SAN GIUSEPPE NELL'ARTE




  LE TRAPPOLE PER TOPI SUL TAVOLO DI SAN GIUSEPPE
Lo sguardo indagatore di Robert Campin
(Maria Gloria Riva, La Santa Crociata in onore di San Giuseppe, 6/2014, p. 30)


Entriamo nella bottega di San Giuseppe grazie allo sguardo indagatore di Robert Campin, artista fiammingo del XV secolo. La bottega è ritratta nello sportello di destra del suo Trittico di Mérode. Il desco appare così inclinato, nella sua prospettiva, da dare l'impressione di volersi rovesciare. Siamo così costretti a guardare gli strumenti da lavoro di san Giuseppe: tenaglie, martello, chiodi. Sono chiari riferimenti alla croce, supplizio sopra il quale morirà quel Figlio che sta per essergli dato. 
Nel pannello centrale del Trittico, infatti, è raffigurata l'Annunciazione della Vergine. 
Sul desco di Giuseppe, però, c'è un oggetto, che pur riconoscendolo, fatichiamo a comprenderne il senso. Si tratta di una trappola per topi. A ben vedere ci sono due trappole: una in via di costruzione e una seconda, in funzione, sul davanzale alla finestra. Il senso di un simbolo tanto bizzarro lo spiega Sant'Agostino (discorso 256): «Il diavolo ha esultato quando Cristo è morto, ma per la morte di Cristo, il diavolo è stato vinto, come se avesse ingoiato l'esca nella trappola per topi. La croce del Signore era una trappola per il diavolo, l'esca con cui è stato catturato era la morte del Signore». Ecco, dunque, l'ignaro Giuseppe fabbricare quell'elemento che sarà per l'uomo simbolo di liberazione: dov'è o morte la tua vittoria? - ripete instancabilmente l'Apostolo - Cristo ci ha liberato. Anche Lorenzo Lotto, in una delle sue natività, colloca la propria firma sopra una trappola per topi. Il topo, del resto, per la sua facilità riproduttiva e la rapidità del suo agire, è da sempre simbolo di lussuria e disonestà e, perciò stesso, simbolo del maligno.

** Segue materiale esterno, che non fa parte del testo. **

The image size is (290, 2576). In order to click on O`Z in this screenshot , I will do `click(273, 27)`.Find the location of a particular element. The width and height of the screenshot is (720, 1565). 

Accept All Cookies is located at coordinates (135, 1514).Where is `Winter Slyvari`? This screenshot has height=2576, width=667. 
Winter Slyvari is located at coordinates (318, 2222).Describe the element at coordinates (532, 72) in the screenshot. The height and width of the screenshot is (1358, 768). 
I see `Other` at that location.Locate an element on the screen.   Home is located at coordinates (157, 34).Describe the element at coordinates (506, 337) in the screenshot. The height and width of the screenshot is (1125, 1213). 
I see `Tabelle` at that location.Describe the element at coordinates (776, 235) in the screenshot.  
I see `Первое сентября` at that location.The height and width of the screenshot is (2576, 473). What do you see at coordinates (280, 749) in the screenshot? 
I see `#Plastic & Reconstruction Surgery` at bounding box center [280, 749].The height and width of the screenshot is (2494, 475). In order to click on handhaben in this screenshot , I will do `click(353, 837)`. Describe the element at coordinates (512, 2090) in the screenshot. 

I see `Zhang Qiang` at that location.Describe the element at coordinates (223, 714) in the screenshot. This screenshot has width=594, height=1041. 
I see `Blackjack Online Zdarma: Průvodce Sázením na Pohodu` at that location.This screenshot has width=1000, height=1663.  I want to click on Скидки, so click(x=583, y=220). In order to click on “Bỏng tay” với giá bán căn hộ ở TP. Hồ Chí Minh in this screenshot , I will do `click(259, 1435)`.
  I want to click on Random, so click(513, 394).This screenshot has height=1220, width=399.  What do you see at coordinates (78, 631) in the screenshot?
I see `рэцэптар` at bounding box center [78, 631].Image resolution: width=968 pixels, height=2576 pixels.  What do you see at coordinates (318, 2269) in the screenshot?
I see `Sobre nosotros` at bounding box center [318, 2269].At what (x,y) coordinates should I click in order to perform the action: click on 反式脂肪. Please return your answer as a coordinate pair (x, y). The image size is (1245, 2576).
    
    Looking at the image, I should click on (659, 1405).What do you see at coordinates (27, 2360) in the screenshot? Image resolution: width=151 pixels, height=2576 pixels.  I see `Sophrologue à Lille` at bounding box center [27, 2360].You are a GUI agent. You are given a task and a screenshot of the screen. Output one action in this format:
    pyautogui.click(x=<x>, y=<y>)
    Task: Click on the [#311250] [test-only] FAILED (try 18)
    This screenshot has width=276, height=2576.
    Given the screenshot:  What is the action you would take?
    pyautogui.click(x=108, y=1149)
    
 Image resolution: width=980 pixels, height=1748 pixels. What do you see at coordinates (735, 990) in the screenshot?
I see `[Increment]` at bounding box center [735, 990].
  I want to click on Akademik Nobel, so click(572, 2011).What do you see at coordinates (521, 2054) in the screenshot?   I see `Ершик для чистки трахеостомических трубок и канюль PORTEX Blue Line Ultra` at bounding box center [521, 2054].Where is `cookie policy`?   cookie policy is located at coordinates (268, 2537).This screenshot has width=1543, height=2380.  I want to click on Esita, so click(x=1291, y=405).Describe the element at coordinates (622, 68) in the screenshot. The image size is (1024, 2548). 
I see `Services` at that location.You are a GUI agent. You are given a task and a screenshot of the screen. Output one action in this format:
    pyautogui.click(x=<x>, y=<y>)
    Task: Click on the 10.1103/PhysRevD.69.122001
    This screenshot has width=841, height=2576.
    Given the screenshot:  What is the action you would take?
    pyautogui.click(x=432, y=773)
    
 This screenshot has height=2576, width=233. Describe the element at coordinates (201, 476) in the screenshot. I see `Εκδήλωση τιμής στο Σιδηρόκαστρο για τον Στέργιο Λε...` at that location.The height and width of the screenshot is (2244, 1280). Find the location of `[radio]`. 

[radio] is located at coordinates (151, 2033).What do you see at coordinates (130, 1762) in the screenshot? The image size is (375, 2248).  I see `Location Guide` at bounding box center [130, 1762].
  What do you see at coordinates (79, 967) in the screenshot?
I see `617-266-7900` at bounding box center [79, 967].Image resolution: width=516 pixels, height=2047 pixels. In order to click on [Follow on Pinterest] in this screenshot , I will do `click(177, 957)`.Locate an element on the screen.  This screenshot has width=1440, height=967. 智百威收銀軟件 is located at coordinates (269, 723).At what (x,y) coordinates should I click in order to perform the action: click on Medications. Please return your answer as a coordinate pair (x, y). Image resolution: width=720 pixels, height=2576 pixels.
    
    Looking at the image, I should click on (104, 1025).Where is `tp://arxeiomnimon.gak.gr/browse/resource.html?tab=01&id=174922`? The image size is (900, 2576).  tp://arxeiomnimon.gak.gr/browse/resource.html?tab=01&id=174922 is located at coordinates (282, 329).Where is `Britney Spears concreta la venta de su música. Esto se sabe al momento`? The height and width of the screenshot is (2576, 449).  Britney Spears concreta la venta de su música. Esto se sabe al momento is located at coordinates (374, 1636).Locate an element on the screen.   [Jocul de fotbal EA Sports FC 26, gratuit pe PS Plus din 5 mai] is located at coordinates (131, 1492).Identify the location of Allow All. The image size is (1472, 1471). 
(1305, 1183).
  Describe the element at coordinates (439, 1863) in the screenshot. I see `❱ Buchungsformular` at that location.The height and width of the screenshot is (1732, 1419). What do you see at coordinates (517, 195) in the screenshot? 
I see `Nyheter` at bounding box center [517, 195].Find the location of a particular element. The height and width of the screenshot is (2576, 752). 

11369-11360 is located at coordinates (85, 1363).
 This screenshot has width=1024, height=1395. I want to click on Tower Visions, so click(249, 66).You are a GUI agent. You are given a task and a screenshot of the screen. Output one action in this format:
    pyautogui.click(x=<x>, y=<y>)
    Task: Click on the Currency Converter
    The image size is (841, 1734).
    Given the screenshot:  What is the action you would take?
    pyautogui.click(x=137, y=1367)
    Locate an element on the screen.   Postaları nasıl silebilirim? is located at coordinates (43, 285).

Fra il ricchissimo bestiario di Jeronimus Bosch, il topo compare sovente a significare l'ingannevole audacia del male. Nel giardino delle Delizie, un trittico che affronta proprio il tema del male, insinuatosi attraverso i progenitori nell'intera creazione, Bosh dipinge nel pannello centrale un curioso particolare. Un uomo, confinato dentro la bacca di una pianta carnivora (simbolo di lussuria), si trova a faccia a faccia, in un muto dialogo, con un topo: è l'uomo che si abbandona alla sue pulsioni sperimentando dentro di sé la presenza del Maligno. Tuttavia, mentre l'uomo si lascia ingannare dal tentatore, Cristo gioca il male sul suo stesso terreno. Il diavolo, infatti, ingannato dall'umanità del corpo di Cristo, addenta la preda, ma il veleno della vita, nascosto nella divinità di Cristo, lo ucciderà.
Così l'uomo medievale che ammiarava la placida bottega di san Giuseppe imparava a comprendere che la morte è stata vinta e che la penitenza quaresimale ci rende più consapevoli del prezzo di tale riscatto. Che sia proprio san Giuseppe a fabbricare quella trappola la quale, simbolicamente, sconfiggerà il maligno, è significativo. Il maligno non è onnipotente, è una creatura, dunque non siamo noi a doverlo temere, ma lui deve temere noi, per i quali Cristo ha dato tutto se stesso.